[Kaynak Metin]
''Bugün kalbini, gönlünü Allah ve Reslullah’a kilitlemiş, hak dostu gönül erlerinin yarım asırlık alınteri, gözyaşlarıyla meydana getirdikleri eğitim, yardım ve sağlık kurumlarına el konulmuş ve gasp edilmiştir. Bununla da yetinmeyip, hiçbir şeyden haberi olmayan nice masum yavrular, mağdur ve mazlum kadın ve ihtiyarlar perişan hale getirilmişlerdir.''
Mehmet Ali Şengül / Samanyoluhaber.com
İnsan alem-i ervahdan yola çıkan bir yolcudur. Dünyaya ebedi ve ölümsüz hayatı kazanmak için gönderilmiştir. Yürüyeceği yol ne kadar emniyetli ise, yolcu da o kadar rahat ve huzurlu hareket eder. İnsan, vazife-i asliyesinin gereği olarak ahiret hayatını esas alıp,yaratılış gayesine ve fıtratına en uygun bulunan, sırat-ı müstakim üzere yürümeli ve bu yol emniyetini sağlayacak iman, inanç ve ahlâk yolunu tercih etmelidir.

[Kayıt Listesi]
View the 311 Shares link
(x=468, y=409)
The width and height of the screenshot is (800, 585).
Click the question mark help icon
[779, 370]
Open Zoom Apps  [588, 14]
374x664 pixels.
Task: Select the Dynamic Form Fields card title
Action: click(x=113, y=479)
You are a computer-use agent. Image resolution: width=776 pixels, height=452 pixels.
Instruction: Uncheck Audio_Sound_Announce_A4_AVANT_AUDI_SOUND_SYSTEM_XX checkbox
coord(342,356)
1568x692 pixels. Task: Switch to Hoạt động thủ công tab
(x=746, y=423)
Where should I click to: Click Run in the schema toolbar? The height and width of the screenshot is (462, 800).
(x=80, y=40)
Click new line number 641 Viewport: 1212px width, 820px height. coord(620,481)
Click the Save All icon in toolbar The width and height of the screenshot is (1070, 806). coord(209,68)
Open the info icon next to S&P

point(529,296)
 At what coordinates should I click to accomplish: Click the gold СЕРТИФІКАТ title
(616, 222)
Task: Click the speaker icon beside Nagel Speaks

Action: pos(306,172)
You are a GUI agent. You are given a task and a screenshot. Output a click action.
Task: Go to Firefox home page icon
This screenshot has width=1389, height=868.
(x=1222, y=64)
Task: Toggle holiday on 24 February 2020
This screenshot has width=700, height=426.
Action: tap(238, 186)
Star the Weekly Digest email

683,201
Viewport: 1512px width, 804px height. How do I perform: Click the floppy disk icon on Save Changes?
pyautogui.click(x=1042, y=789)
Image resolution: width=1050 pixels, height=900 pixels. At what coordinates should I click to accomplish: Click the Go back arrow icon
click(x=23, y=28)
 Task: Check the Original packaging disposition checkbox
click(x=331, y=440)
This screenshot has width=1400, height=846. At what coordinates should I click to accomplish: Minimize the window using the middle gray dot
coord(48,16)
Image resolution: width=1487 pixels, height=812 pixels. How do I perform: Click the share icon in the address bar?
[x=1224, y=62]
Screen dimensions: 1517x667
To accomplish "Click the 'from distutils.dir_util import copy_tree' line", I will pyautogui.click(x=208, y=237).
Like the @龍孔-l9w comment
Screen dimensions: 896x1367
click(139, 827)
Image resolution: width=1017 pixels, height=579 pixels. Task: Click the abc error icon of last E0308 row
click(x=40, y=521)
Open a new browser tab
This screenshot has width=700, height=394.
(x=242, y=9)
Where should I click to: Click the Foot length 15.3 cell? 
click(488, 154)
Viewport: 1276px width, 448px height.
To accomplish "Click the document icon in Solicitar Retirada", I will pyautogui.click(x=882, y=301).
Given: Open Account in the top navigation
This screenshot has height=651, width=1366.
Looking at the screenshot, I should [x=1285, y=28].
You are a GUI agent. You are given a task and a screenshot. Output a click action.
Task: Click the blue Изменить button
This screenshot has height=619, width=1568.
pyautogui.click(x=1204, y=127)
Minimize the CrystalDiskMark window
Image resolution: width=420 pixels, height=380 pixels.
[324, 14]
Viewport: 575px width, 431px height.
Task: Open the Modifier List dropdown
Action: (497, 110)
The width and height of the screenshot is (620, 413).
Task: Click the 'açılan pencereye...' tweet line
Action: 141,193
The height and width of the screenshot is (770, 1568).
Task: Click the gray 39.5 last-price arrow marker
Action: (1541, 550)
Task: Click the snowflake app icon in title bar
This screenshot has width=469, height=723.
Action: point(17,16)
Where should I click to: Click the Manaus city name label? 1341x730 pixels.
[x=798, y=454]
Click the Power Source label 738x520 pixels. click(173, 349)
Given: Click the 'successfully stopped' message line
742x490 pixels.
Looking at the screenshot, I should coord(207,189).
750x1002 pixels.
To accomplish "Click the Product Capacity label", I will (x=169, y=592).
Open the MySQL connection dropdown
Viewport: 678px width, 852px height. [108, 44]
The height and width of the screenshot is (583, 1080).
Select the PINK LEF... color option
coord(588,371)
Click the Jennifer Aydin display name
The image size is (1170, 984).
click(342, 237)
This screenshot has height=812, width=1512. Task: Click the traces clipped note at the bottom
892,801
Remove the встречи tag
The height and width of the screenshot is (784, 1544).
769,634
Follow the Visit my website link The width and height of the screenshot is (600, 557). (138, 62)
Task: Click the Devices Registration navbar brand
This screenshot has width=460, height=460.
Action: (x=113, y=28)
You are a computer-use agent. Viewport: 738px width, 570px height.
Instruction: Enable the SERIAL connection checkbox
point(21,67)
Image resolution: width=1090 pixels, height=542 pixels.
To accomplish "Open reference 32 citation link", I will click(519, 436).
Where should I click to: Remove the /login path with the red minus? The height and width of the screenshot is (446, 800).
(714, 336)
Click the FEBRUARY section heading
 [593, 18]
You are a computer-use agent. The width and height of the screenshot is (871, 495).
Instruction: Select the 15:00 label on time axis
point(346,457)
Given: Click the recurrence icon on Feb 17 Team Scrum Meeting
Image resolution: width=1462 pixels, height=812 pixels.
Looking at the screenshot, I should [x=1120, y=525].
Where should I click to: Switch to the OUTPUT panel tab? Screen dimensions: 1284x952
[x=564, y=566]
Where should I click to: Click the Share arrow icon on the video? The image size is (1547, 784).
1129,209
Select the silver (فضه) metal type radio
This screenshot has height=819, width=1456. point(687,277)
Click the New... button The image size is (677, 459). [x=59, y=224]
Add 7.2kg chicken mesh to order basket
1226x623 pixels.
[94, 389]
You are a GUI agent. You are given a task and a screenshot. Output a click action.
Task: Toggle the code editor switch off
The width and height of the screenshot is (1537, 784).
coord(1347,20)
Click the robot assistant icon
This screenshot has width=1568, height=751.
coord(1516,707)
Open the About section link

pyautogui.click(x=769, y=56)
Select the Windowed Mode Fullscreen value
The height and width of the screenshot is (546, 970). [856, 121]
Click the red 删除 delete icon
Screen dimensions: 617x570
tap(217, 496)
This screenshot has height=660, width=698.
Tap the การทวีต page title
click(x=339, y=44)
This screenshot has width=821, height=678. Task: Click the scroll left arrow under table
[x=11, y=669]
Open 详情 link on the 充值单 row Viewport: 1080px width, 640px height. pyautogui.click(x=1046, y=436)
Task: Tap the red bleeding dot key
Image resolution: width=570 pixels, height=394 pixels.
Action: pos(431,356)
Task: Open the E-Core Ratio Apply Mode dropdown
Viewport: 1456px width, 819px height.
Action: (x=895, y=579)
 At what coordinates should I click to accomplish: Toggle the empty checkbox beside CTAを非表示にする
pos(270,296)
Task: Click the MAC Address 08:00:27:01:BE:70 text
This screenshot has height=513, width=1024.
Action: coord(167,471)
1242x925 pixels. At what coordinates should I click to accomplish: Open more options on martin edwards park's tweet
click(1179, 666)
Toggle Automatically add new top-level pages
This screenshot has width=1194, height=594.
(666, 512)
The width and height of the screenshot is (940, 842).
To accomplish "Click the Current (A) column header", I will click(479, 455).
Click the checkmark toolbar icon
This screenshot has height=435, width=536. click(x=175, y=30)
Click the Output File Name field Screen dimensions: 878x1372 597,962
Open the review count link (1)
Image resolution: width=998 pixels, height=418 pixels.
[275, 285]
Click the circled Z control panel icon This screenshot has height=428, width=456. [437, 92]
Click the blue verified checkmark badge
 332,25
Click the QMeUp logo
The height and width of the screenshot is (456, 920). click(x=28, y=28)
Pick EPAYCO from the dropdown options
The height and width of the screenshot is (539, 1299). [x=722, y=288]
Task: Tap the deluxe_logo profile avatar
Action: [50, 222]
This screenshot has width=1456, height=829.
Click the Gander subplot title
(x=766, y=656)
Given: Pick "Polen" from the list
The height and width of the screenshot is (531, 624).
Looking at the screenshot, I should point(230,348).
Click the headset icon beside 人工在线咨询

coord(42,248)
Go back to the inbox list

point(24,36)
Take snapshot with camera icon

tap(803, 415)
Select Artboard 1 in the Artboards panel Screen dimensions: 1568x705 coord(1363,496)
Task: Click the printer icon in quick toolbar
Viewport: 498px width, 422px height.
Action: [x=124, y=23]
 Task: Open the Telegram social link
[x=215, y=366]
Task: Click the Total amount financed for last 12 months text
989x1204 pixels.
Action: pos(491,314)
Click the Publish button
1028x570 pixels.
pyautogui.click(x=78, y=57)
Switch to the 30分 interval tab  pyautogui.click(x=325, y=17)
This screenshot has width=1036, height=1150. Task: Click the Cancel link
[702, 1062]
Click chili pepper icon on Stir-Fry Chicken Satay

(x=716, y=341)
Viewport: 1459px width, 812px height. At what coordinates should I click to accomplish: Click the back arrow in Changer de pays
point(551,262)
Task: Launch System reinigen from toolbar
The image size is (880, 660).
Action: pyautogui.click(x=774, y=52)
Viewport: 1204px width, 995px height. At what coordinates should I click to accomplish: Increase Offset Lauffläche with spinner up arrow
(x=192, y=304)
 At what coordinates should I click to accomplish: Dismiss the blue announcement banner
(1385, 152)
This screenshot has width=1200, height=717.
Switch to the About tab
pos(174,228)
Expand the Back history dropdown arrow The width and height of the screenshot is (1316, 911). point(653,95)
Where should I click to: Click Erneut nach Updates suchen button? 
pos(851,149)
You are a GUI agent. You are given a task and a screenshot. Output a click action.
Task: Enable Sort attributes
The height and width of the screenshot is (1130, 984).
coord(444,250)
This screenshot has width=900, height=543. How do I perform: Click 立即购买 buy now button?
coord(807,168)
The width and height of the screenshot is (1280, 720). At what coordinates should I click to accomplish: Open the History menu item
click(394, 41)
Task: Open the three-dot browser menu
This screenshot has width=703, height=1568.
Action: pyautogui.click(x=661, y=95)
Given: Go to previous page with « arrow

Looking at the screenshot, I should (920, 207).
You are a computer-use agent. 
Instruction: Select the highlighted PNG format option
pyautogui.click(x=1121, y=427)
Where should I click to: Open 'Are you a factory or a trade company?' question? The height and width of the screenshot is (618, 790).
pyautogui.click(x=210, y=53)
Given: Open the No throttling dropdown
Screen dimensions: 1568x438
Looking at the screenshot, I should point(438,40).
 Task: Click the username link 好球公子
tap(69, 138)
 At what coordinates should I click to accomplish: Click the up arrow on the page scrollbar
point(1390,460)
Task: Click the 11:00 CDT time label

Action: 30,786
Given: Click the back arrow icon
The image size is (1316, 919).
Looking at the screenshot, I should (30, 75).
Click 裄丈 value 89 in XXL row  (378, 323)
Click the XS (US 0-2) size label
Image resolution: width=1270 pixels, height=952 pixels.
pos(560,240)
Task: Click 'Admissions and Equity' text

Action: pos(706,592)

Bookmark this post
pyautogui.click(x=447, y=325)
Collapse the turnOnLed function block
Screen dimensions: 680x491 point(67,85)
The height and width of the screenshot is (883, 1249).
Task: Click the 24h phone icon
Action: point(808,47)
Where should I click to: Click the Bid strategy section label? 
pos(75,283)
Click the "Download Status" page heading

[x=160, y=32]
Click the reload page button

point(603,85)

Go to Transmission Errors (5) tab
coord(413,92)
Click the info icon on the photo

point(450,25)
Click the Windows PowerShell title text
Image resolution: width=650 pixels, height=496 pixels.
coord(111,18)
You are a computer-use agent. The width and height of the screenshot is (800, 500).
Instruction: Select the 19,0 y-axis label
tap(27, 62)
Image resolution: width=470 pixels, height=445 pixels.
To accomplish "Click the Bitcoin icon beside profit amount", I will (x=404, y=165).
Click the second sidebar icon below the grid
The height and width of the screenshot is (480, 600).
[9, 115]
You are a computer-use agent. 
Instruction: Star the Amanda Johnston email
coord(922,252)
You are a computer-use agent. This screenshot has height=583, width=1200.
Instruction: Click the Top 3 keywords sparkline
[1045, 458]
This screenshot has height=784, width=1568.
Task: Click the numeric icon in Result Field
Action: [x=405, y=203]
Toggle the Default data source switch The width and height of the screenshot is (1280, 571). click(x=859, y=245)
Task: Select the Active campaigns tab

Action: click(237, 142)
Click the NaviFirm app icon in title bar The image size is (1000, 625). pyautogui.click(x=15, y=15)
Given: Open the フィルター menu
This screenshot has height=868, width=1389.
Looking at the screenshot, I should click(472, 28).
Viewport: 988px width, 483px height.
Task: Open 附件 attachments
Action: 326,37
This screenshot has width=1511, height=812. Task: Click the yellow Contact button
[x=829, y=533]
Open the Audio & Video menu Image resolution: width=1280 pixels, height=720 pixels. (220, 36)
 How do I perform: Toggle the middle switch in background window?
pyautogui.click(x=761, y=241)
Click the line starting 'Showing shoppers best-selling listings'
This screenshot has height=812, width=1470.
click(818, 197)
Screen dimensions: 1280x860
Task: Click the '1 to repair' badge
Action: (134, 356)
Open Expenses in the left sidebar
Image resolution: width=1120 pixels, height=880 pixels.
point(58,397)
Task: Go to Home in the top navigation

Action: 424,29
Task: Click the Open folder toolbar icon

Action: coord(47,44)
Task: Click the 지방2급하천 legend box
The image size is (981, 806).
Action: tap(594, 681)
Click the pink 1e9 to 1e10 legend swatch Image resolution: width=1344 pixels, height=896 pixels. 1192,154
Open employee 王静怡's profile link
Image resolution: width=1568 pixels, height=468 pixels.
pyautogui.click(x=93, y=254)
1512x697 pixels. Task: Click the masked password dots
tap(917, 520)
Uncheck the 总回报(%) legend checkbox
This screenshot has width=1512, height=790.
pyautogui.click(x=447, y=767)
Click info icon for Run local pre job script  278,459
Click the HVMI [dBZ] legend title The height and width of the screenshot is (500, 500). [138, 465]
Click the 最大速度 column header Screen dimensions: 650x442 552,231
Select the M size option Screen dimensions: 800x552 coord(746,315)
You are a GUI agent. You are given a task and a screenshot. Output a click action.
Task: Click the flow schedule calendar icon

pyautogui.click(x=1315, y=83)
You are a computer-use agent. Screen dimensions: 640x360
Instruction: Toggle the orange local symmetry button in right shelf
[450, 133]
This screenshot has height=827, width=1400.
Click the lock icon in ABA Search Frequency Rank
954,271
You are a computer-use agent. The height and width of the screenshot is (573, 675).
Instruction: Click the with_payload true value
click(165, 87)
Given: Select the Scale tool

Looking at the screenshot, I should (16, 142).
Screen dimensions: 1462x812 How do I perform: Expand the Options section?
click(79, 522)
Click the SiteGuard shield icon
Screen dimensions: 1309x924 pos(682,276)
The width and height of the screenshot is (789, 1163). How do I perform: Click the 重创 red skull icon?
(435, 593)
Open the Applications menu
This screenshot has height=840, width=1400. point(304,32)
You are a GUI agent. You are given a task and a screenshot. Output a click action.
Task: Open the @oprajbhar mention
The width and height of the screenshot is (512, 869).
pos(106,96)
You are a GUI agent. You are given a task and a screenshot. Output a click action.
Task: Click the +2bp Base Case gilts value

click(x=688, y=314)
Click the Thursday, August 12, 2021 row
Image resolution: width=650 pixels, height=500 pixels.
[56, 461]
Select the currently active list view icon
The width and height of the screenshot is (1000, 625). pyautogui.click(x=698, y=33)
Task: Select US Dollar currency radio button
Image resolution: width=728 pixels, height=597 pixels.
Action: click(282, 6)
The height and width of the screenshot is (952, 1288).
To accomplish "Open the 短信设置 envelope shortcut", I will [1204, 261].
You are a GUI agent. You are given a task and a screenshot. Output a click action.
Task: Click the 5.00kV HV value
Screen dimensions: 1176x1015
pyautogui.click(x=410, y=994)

[Yapılacak İş] Kaynak metinde geçen "Yürüyeceği yol ne kadar emniyetli ise, yolcu da o kadar rahat ve huzurlu hareket eder." cümlesini İngilizceye çevirin.

[Çözüm] The safer the road to be traveled, the more comfortably and peacefully the traveler moves.